A friend of mine asked a question on a mailing list about how their root password policy. In a pool of 500 or so servers, the root password is changed at regular intervals, whenever there are personnel changes, or if a non-administrator learns what the password is. Each host gets a unique root password.
Each password is then recorded on a paper that is securely locked in the appropriate data center. It’s used as a last resort password escrow. If a non admin person ever needed to, they could open the envelope and retrieve the root password that they needed.
With 500 servers, that procedure becomes a little bit of a burden. Changing the password is easy. Putting together 500 envelopes is a different matter. My friend asked about ideas on how to simplify the procedure. The only concern was he still required unique root passwords on each host.
One idea that came to mind was generating the passwords from a shared secret. By using a hashing function, a unique password could be created from the secret string and the hostname of the server.

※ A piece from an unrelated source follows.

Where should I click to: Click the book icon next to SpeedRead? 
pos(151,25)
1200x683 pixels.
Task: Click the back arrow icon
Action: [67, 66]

#!/usr/bin/perl use Digest::SHA1 qw(sha1_base64); $secret="foo"; $host="mailhost5"; print substr(sha1_base64($host.$secret),0,8);
The downside to this is that the non-administrator would need some sort of host access in order to re-hash the password.
As an alternative, there are simpler substitution ciphers that could be used; the caveat is making sure that the cipher can still create unique root passwords that are significantly different from host to host.
Another issue is that the non-root user now has a secret that could potentially give him root access to many hosts. To minimize this, a different secret key could be used for each datacenter, or host group. Reducing 500 envelopes to 25 or 50 envelopes still improves password management significantly.